Once upon a time, a government decided to spend some money on a school. It built it, paid the teachers' wages, etc... These people had to pay a property tax so they needed the money. They couldn't pay it in bitcoin or gold.
But something terrible happened. The teachers and builders, etc decided to save some of the money. As a result, the teachers didn't spend all the money into the economy. And the people who got the money after them saved some too. As a result, after several taxes (VAT, property taxes, etc) the government didn't get all of its money back. Or perhaps people spent money on net imports. This led to real goods and services being given to the country for pieces of paper.

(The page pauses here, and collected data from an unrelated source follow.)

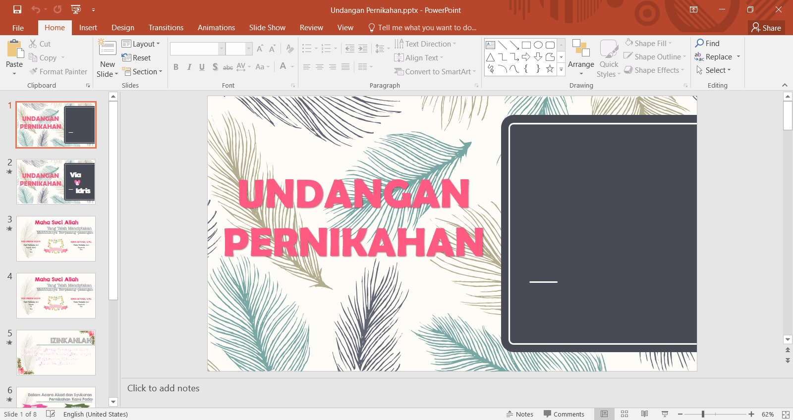Click the Slide Sorter view icon
The height and width of the screenshot is (420, 793).
coord(624,414)
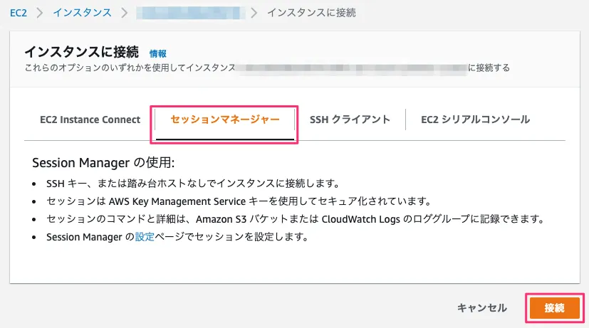Follow the 設定 link in the last bullet
The image size is (589, 328).
click(x=145, y=237)
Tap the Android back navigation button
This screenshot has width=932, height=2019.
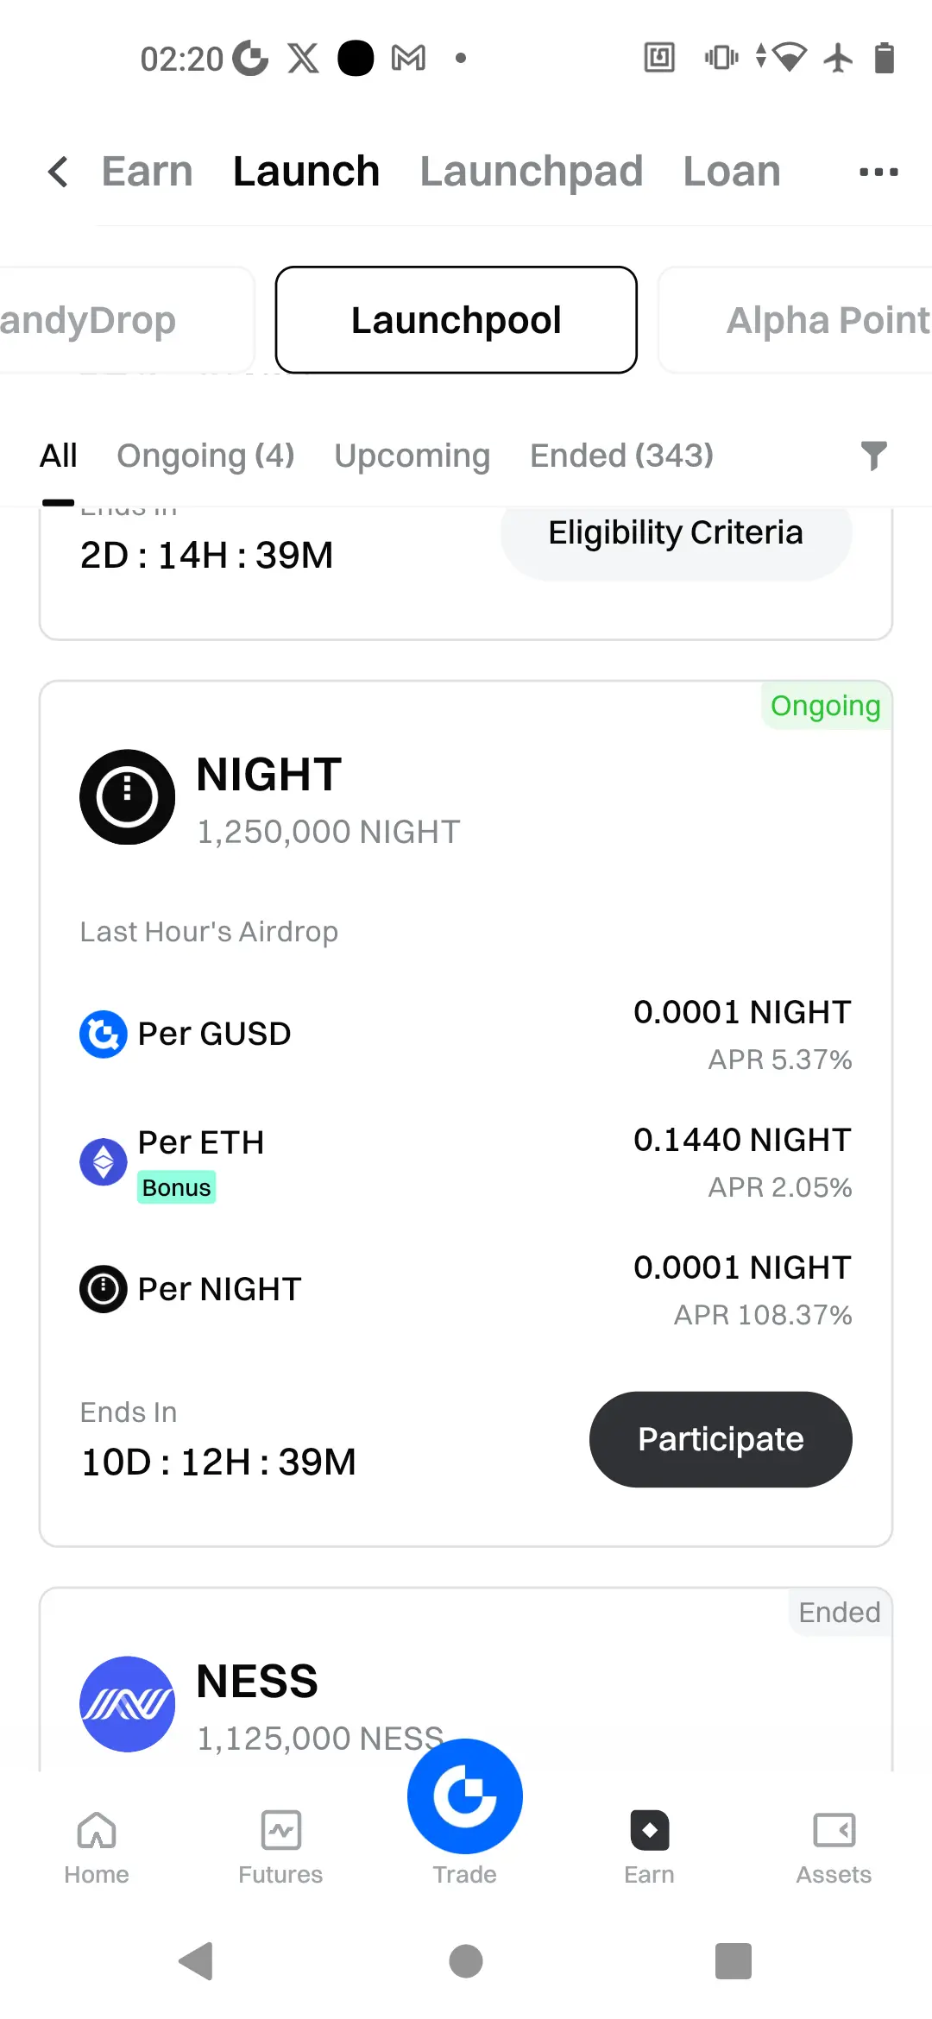click(x=197, y=1961)
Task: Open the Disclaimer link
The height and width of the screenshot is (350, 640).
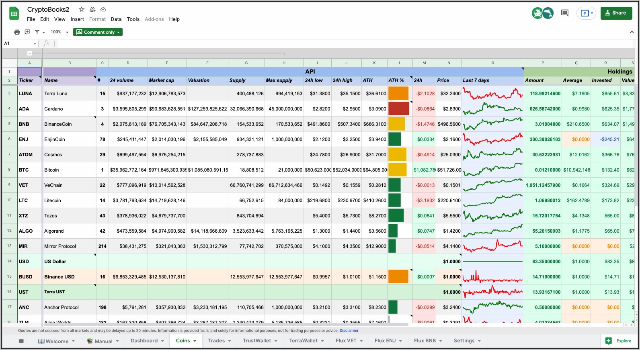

The foreign central bank is running export led policy and prints some money and swaps it for our money to keep the exchange rate constant, and then stores the money forever for as long as they have export led policy.

This is part of the 'export led recovery' mantra advanced by the IMF that forgets that for every exports there is an input.

I know this is all terrifying, but that could lead to a deficit in the "public finances" (!!!) It is OK though because politicians say the have the 'deficit under control' and can 'cut useful spending or raise harmful taxes' to get rid of it. If we don't we could end up like 'Greece' (except for the borrowing in a foreign currency part.)
We can't have Scandalnavian spending at American taxes you know. The markets will punish us.

This is the story told by the current UK government since 2010. They have used ridiculous tactics like comparing the UK government to a credit card and say the UK should have ran surpluses (to increase household debt hopefully, along with even more financial deregulation) prior to 2007.